Bernoulli Distributions

Bernoulli Distribution

If you understand Discrete Random Variables, then you'll find bernoulli distributions a breeze - because a bernoulli distribution is a form of discrete random variable. What makes a distribution a Bernoulli distribution is if it has only two outcomes (only two values for $x$).

One outcome typically represents 'success', whilst the other represents 'failure'. This can be used to model situations involving two possible outcomes. E.g. whether a head faces upwards from a coin toss.

$x$	0	1
$P(X = x)$	0.3	0.7

Binomial Distribution

If we conduct a Bernoulli distribution many times, we create a Binomial distribution. Each case of Bernoulli Distribution conducted is named a 'trial' for the resulting Binomial Distribution.

A Binomial distribution has two definining properties:

$n$: The number of trials
$p$: The probability of success

Binomial Distribution is notated with:

$X \sim Bin(n, p)$

Mean and Variance

Here are some formulas for Binomial Distribution

$P(X=x) = ^{n}\textrm{C}_x p^x (1-p)^{n-x} $

$E(X) = np $

$\sigma^2 = np(1-p)$

$\displaystyle \sigma = \sqrt{np(1-p)}$

$\text{1)} \ X \sim Bin(n, p) \text{. The standard deviation is 4.} \ E(X) = 24 \text{. Find } n, p$.

$\displaystyle \begin{cases} 4 = \sqrt{np(1-p)} & \\ np = 24 \end{cases} $

Solve simultaneoulsy using ClassPad:

$n=4, \ \ p = 0.3333 $

In the game CS:GO, players can gamble on cases and recieve skin drops that hold real monetary value and can be sold. The rarest type of item is a knife, which has an estimated drop rate of 0.1% per case. What is the probability as a percent, that a player will consecutively open two knifes given they unlock 10 cases?

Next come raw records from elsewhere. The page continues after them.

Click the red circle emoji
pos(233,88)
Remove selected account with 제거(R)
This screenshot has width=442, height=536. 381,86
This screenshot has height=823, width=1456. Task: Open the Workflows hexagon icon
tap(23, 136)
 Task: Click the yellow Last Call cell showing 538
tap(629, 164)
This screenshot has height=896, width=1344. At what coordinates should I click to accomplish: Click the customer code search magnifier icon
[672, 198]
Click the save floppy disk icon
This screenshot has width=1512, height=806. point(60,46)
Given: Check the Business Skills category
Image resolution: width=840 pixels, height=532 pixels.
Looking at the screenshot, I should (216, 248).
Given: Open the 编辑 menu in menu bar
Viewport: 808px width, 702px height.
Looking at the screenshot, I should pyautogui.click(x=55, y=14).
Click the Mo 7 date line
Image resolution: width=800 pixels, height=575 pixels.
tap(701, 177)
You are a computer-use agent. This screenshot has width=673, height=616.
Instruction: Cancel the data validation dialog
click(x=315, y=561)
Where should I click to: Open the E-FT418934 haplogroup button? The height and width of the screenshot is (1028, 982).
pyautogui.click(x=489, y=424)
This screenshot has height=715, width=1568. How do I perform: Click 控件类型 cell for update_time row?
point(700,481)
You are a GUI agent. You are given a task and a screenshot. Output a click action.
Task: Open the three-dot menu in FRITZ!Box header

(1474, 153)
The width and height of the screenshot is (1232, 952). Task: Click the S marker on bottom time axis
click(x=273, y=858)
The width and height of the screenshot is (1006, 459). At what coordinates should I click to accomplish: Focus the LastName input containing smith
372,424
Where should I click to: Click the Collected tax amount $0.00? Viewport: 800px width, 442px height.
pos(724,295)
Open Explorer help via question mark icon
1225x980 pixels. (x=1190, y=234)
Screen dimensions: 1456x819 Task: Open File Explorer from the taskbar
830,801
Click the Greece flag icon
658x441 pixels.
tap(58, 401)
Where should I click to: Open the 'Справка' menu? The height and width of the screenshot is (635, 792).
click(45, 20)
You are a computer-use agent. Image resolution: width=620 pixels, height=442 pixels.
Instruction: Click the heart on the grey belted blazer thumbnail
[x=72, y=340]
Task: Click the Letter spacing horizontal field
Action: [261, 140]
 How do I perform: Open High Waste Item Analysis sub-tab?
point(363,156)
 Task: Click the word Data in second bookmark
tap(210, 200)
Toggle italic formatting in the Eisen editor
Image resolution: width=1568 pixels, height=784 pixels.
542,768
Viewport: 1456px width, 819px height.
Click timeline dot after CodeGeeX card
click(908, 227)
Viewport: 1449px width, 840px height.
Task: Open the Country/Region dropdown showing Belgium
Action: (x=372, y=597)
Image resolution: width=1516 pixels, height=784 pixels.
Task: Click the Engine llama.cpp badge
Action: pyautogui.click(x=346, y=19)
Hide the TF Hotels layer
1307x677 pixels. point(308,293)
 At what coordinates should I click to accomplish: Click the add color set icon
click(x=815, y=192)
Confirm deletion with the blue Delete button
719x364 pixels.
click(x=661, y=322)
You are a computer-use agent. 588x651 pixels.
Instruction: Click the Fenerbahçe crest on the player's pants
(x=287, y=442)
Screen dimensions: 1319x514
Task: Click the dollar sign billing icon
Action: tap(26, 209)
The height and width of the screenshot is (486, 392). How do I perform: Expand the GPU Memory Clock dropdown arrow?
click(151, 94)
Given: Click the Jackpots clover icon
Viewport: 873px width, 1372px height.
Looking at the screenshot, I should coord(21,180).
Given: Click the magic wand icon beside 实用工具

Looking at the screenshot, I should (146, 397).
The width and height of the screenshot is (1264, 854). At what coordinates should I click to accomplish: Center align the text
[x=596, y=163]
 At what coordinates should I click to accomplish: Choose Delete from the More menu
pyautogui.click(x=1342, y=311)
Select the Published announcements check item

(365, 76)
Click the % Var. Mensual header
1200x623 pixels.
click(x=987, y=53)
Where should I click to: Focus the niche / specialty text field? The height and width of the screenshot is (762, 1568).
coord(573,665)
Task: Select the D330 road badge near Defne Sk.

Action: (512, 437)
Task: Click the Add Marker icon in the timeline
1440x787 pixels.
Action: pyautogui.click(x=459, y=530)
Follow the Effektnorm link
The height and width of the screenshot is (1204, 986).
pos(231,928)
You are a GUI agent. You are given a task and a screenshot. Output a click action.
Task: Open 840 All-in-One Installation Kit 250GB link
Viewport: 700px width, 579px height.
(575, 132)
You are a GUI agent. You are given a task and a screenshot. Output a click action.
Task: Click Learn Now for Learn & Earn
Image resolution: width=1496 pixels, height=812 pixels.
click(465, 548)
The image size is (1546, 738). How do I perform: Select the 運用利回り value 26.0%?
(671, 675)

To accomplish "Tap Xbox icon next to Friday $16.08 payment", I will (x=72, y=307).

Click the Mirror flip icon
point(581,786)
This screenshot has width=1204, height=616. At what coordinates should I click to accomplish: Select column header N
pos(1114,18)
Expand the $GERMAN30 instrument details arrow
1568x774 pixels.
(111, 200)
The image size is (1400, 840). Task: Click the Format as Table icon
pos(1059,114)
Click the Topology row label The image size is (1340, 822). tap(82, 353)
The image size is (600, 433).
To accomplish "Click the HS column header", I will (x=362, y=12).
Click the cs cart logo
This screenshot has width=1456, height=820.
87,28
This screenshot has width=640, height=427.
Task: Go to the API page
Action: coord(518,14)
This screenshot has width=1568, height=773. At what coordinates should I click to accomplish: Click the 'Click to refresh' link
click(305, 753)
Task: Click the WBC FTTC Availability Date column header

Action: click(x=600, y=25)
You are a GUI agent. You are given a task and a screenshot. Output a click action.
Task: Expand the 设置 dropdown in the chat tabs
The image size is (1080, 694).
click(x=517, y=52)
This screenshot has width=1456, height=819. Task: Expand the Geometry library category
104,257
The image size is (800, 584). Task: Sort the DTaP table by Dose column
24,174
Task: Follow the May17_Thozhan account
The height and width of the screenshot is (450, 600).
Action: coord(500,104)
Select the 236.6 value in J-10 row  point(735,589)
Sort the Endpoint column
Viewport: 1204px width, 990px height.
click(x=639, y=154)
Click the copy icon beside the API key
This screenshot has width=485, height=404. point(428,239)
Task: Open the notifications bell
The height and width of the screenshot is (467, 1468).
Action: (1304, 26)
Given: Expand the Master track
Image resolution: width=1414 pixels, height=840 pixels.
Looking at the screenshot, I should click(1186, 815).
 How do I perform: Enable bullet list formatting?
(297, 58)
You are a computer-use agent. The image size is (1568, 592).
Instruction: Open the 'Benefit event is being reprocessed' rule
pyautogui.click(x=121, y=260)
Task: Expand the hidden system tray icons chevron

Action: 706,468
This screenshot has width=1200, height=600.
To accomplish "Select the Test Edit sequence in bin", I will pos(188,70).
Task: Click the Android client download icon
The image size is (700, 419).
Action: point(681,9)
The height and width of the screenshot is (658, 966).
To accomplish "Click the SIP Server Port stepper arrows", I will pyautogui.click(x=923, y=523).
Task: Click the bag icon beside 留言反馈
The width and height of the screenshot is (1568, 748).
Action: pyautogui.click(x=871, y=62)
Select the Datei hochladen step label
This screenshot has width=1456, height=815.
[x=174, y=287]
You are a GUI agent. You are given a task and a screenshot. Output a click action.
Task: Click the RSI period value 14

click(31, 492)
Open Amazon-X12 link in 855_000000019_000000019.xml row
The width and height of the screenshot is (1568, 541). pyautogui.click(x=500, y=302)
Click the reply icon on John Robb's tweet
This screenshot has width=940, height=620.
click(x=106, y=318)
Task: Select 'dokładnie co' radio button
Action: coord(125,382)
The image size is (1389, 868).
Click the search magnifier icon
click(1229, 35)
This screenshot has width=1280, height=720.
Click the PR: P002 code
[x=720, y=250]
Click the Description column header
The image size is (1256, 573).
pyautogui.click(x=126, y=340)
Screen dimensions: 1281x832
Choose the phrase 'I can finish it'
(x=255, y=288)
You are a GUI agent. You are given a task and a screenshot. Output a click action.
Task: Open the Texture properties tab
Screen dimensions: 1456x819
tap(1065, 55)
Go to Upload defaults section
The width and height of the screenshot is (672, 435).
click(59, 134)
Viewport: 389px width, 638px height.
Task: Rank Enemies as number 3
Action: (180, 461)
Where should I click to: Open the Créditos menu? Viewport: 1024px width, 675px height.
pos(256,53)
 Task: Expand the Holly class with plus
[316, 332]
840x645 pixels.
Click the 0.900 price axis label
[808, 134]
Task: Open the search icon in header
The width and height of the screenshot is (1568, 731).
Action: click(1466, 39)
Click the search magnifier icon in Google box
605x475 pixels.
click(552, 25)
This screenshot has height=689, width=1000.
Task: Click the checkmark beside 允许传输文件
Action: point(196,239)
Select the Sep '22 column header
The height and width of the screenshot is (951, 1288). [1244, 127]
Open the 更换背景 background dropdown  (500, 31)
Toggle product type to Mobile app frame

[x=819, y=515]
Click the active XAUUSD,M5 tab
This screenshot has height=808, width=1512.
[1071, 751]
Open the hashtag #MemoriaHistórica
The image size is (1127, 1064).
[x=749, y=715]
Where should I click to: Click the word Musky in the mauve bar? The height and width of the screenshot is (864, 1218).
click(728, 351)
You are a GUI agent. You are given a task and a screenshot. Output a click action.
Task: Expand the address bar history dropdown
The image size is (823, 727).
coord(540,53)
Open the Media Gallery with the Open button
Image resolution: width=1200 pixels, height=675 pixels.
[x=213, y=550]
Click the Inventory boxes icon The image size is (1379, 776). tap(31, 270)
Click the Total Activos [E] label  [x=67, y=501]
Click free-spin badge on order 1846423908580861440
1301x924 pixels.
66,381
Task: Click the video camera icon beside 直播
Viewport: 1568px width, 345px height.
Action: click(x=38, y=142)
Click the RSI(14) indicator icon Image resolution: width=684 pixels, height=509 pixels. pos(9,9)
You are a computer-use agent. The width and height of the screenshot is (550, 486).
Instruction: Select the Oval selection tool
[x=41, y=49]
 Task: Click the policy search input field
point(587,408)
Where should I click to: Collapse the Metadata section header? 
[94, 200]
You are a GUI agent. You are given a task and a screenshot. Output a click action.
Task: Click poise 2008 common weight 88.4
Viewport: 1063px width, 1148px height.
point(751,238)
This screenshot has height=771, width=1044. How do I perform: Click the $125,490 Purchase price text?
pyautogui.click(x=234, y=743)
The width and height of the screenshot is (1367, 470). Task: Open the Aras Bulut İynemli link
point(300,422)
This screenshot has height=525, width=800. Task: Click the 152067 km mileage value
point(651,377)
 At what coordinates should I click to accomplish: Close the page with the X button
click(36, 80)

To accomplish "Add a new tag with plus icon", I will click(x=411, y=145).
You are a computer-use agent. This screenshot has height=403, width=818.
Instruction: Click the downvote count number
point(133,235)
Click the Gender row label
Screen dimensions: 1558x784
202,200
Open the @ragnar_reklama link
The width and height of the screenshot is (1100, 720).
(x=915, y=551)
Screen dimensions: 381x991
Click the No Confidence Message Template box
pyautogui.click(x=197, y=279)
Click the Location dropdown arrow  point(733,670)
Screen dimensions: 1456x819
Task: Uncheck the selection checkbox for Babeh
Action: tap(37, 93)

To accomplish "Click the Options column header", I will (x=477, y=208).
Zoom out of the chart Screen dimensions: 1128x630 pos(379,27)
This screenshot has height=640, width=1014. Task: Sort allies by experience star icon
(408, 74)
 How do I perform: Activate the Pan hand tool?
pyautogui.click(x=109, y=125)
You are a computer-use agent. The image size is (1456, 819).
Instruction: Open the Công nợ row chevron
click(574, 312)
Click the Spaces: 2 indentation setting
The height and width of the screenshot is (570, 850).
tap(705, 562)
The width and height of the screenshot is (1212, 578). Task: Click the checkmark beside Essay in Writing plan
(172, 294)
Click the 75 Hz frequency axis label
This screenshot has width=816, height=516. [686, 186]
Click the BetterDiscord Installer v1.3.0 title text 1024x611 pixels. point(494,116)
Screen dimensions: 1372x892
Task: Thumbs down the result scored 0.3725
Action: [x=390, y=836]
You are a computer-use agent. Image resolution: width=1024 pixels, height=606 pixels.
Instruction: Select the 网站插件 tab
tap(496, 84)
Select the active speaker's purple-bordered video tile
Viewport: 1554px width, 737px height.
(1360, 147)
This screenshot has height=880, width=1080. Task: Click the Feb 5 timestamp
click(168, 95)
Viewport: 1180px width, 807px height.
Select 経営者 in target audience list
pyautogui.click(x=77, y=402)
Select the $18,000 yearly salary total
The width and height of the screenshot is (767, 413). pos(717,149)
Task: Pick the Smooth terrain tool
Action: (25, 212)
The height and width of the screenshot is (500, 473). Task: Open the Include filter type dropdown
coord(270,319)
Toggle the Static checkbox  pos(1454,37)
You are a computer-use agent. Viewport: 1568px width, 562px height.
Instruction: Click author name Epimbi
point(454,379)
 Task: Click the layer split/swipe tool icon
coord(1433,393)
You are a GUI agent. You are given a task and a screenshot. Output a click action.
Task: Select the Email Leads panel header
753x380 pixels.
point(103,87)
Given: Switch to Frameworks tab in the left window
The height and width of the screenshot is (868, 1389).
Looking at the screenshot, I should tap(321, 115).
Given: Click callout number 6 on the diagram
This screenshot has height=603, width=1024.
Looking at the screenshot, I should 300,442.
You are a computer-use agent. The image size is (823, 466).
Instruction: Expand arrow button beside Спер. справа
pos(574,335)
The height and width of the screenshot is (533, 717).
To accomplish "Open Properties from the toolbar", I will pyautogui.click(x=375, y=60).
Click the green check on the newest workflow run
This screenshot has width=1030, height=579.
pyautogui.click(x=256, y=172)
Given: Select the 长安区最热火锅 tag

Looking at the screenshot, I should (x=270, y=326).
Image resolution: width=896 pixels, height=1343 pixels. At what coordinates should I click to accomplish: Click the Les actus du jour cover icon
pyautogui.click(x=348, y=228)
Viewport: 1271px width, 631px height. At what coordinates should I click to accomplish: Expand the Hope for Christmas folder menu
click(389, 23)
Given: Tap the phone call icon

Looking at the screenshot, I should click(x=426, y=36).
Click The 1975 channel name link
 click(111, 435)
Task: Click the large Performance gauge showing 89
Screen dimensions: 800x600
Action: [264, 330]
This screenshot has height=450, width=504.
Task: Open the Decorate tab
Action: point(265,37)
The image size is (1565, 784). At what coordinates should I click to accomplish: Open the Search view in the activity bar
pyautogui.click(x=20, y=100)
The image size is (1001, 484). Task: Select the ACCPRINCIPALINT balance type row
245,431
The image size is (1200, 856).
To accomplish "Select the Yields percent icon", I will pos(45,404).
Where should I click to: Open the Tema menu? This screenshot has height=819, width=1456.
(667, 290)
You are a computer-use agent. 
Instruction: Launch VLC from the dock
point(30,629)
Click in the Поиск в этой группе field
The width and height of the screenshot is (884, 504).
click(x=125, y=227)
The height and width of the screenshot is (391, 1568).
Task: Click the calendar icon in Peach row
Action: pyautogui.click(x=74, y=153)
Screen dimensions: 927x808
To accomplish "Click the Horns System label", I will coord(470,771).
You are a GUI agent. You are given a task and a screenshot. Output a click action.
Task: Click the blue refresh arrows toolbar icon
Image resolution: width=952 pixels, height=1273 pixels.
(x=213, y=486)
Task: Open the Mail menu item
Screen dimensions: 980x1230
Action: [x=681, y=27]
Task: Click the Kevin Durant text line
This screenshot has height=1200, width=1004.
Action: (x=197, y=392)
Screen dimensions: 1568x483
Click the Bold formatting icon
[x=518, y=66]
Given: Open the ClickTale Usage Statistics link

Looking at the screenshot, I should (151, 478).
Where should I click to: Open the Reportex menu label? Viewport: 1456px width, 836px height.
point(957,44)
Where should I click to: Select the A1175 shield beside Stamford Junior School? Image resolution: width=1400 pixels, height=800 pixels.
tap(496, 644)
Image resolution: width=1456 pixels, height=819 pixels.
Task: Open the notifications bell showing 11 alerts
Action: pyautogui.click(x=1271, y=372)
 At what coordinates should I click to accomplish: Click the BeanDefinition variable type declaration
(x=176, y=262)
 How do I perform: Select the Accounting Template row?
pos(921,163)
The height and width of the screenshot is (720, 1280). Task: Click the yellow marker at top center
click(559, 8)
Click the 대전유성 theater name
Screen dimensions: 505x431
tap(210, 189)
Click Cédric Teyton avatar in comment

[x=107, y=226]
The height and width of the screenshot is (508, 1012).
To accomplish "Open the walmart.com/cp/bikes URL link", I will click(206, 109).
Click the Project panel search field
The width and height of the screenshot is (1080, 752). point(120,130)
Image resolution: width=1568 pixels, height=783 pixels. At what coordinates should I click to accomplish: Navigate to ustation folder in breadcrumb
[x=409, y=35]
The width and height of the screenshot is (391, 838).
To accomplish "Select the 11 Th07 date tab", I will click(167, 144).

Let $X \sim Bin(2, 0.001)$

$\begin{aligned} P(X=2) &= ^{n}\textrm{C}_x p^x (1-p)^{n-x} \\[5pt] &= ^{10}\textrm{C}_2 0.001^2 (1-0.001)^{10-2} \\[5pt] &= 45 \times 0.00001(0.999)^{3} \\[5pt] &= 0.0000448651 \\[5pt] &= 0.004487 \% \end{aligned} $

By the way, I should mention that I play CS:GO, and on my first case I opened a butterfly knife (black laminate), well-worn, that was values at $1500 AUD. I have never opened a case since, making my knife drop rate 100%. :)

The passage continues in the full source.